* Document excerpt:
(begin)

Ukraine War Anniversary Marks a Very Strange Year in the History of Papal Diplomacy

COMMENTARY: The first year of the war concludes with the Holy Father remaining absent from Ukraine, while President Joe Biden and a parade of other international political leaders were present.

Pope Francis greets children from Ukraine during his weekly general audience at the Paul VI Hall on February 22, 2023 in Vatican City, Vatican.
Pope Francis greets children from Ukraine during his weekly general audience at the Paul VI Hall on February 22, 2023 in Vatican City, Vatican. (photo: Vatican Pool / Getty)

During Monday’s surprise and inspiring visit to Kyiv, President Joe Biden was honored by a plaque on Ukraine’s “Walk of the Brave,” recognizing foreign leaders who have come to Kyiv during the war.

In the year since Russia’s full-scale invasion began on Feb. 24, 2022, Pope Francis has spoken frequently about his desire to visit Kyiv. But he has not gone.

(end)

* Directions:
A – According to the commentary, how was President Joe Biden honored during his visit to Kyiv?
B – Duplicate a passage from the commentary word for word. Begin at the words "Ukraine War Anniversary" and stop after "during the war.".
C – Say whether each statement agrees with the commentary. Answer yes or no, and quote the deciding words.
(i) Russia’s full-scale invasion began on Feb. 24, 2022.
(ii) Pope Francis has traveled to Kyiv since the invasion began.
(iii) The “Walk of the Brave” recognizes foreign leaders who have come to Kyiv during the war.
The listing after this point is separate material, unconnected to the commentary.

* Material:
(begin)

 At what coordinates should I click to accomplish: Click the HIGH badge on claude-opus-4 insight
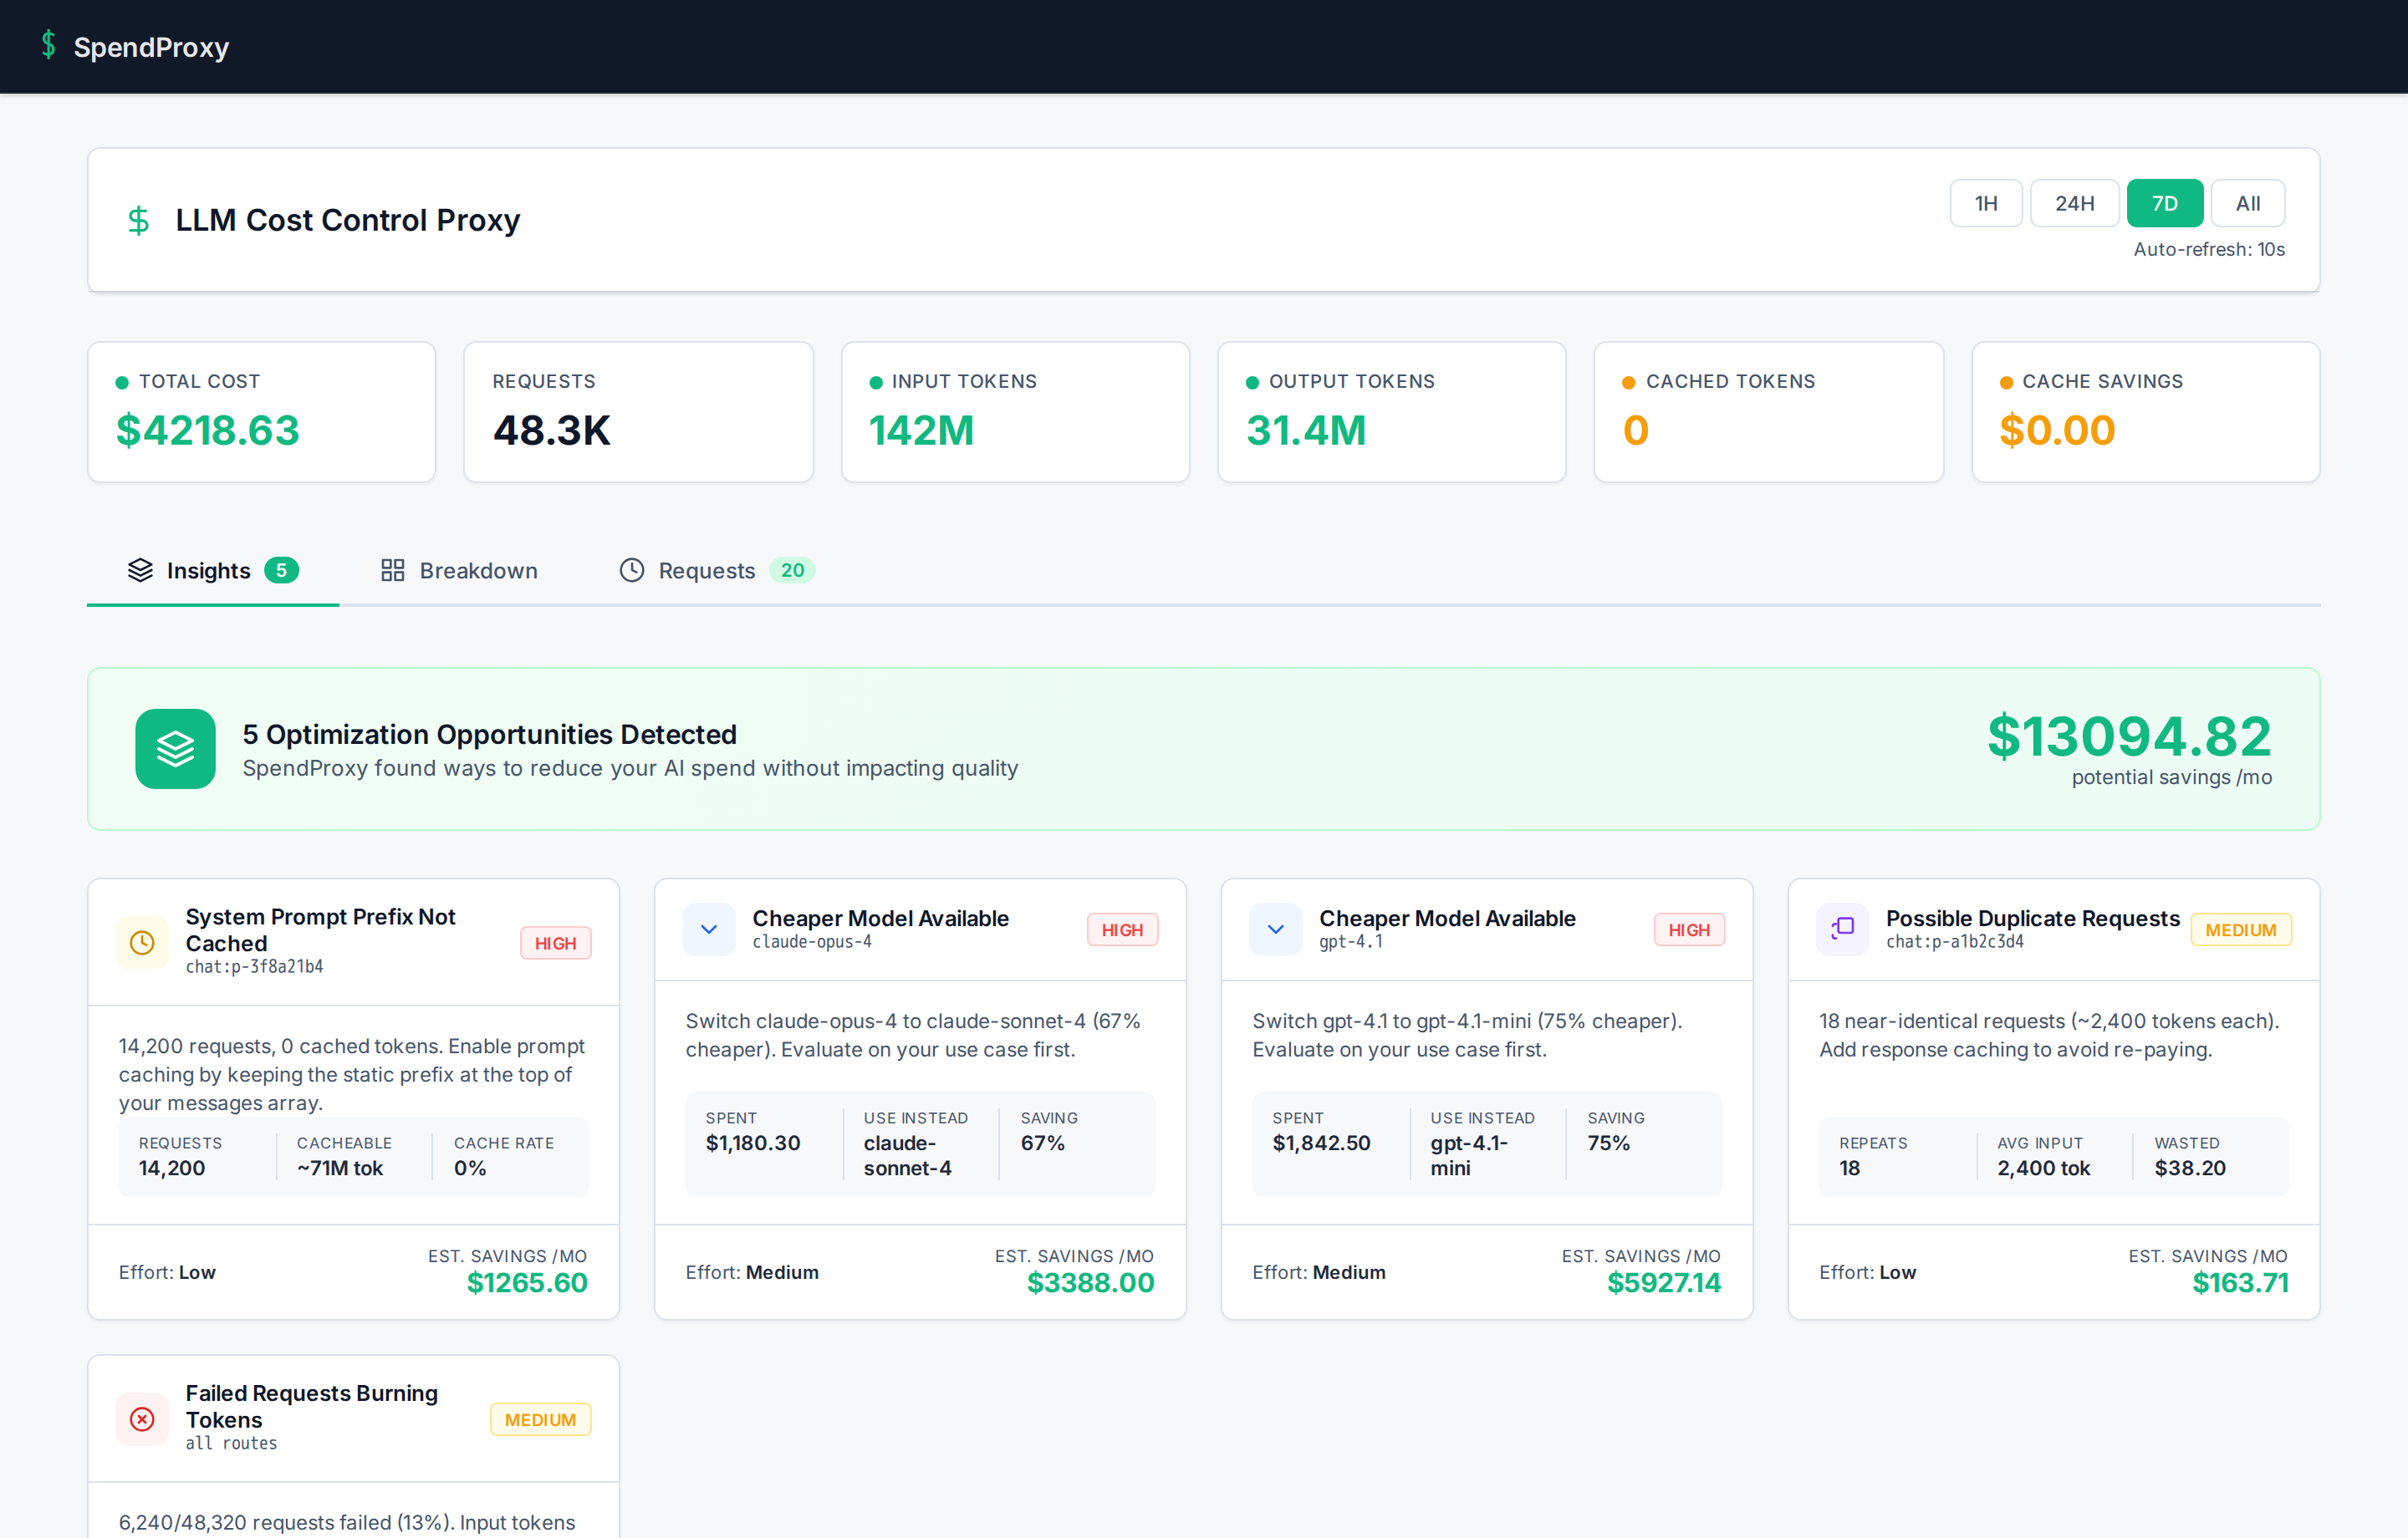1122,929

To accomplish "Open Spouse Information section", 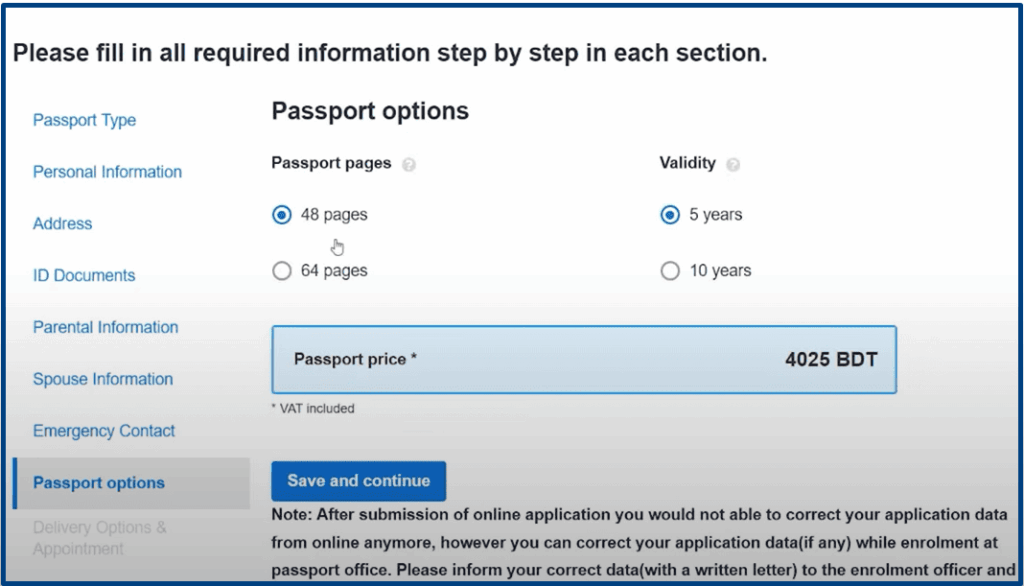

(end)

* Responses:
A – He was honored with a plaque on Ukraine’s “Walk of the Brave.”

B –
Ukraine War Anniversary Marks a Very Strange Year in the History of Papal Diplomacy

COMMENTARY: The first year of the war concludes with the Holy Father remaining absent from Ukraine, while President Joe Biden and a parade of other international political leaders were present.

Pope Francis greets children from Ukraine during his weekly general audience at the Paul VI Hall on February 22, 2023 in Vatican City, Vatican.
Pope Francis greets children from Ukraine during his weekly general audience at the Paul VI Hall on February 22, 2023 in Vatican City, Vatican. (photo: Vatican Pool / Getty)

During Monday’s surprise and inspiring visit to Kyiv, President Joe Biden was honored by a plaque on Ukraine’s “Walk of the Brave,” recognizing foreign leaders who have come to Kyiv during the war.

C –
(i) Yes: "In the year since Russia’s full-scale invasion began on Feb. 24, 2022"
(ii) No: "But he has not gone."
(iii) Yes: "recognizing foreign leaders who have come to Kyiv during the war"